Return the records word for word, from the first line up to and including the line with "tap(211, 17)".

RAW RECORDS:
____

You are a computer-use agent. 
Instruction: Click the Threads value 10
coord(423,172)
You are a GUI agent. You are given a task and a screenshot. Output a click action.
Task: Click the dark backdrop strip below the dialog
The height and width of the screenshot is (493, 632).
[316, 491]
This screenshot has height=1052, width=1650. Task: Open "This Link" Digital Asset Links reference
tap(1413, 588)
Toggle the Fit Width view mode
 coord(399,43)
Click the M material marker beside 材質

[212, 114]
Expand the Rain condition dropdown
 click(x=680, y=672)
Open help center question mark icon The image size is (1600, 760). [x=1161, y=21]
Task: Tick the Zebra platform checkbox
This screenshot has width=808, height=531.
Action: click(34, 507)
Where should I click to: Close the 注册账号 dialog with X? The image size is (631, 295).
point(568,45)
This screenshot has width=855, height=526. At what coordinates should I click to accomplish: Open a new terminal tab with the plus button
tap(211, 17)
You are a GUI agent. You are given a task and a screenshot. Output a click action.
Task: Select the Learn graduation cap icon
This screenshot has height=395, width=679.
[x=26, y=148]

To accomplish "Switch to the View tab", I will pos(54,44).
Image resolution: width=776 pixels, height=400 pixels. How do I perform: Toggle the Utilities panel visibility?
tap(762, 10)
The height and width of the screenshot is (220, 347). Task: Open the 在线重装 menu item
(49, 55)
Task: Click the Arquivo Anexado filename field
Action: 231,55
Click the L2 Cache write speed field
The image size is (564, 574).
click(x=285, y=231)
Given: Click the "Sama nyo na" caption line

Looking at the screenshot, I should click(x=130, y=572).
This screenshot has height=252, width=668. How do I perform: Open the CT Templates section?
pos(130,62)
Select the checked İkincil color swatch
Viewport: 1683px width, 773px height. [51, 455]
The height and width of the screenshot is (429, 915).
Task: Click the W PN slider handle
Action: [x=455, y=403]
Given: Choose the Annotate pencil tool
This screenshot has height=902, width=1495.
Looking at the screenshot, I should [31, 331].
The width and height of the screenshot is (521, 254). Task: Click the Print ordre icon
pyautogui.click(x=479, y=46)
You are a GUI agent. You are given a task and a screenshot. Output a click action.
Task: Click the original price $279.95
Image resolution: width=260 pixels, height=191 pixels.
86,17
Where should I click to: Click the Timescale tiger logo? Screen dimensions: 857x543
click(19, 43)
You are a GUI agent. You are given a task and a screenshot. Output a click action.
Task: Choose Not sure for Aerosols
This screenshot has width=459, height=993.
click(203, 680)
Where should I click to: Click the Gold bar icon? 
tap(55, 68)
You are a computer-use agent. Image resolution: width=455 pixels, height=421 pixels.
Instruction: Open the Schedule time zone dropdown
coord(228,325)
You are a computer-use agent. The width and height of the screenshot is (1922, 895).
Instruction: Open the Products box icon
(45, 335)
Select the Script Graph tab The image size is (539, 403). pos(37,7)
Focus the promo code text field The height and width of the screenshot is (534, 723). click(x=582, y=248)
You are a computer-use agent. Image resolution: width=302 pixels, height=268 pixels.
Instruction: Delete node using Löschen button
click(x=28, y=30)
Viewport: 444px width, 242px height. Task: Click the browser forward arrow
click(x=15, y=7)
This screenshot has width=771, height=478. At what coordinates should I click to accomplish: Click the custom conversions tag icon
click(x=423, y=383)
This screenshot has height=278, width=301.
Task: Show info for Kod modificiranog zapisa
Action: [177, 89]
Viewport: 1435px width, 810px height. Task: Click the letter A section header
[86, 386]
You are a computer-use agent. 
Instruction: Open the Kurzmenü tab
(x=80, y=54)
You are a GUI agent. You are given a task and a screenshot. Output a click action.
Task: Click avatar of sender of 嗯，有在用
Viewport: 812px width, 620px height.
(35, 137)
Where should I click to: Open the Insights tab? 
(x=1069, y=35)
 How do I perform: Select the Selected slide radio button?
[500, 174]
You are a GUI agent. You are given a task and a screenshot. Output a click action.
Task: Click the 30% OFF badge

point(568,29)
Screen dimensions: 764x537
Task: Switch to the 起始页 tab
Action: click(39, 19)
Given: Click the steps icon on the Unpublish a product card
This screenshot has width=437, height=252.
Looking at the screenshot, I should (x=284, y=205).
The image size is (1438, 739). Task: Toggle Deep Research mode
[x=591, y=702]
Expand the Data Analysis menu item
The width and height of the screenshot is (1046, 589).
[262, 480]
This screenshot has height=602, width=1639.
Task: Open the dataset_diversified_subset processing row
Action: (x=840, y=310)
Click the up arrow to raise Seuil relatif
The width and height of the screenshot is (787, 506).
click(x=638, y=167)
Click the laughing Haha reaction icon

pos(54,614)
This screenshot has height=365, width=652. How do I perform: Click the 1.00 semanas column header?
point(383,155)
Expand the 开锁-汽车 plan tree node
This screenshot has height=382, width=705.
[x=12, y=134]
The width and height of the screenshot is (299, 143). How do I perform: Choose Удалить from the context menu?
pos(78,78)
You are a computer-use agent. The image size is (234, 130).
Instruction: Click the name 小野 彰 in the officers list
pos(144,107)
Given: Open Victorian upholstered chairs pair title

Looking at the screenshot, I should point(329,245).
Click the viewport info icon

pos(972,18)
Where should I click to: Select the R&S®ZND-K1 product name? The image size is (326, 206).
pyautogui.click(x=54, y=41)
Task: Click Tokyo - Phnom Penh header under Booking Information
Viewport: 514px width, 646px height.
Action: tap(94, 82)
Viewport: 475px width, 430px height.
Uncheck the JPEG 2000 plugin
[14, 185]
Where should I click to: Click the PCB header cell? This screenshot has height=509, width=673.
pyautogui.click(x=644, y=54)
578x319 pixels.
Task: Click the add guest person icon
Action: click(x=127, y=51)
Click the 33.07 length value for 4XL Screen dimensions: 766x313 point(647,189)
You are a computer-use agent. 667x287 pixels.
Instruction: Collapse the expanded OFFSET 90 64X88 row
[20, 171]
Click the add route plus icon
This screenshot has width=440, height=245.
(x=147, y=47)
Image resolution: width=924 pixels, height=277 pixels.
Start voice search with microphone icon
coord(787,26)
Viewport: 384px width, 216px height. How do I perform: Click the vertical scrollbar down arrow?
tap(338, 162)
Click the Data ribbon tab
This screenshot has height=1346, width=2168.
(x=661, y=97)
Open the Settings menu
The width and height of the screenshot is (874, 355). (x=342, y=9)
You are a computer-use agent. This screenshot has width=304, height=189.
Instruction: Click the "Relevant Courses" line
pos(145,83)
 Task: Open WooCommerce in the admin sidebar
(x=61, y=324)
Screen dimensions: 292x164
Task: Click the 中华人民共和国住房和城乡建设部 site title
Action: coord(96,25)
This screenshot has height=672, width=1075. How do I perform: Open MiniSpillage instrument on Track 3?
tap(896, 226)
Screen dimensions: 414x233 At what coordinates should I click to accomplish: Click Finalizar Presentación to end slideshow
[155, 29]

____

RESULT OF THE EXERCISE:
You are a computer-use agent. 
Instruction: Click the Threads value 10
coord(423,172)
You are a GUI agent. You are given a task and a screenshot. Output a click action.
Task: Click the dark backdrop strip below the dialog
The height and width of the screenshot is (493, 632).
[316, 491]
This screenshot has height=1052, width=1650. Task: Open "This Link" Digital Asset Links reference
tap(1413, 588)
Toggle the Fit Width view mode
 coord(399,43)
Click the M material marker beside 材質

[212, 114]
Expand the Rain condition dropdown
 click(x=680, y=672)
Open help center question mark icon The image size is (1600, 760). [x=1161, y=21]
Task: Tick the Zebra platform checkbox
This screenshot has width=808, height=531.
Action: click(34, 507)
Where should I click to: Close the 注册账号 dialog with X? The image size is (631, 295).
point(568,45)
This screenshot has width=855, height=526. At what coordinates should I click to accomplish: Open a new terminal tab with the plus button
tap(211, 17)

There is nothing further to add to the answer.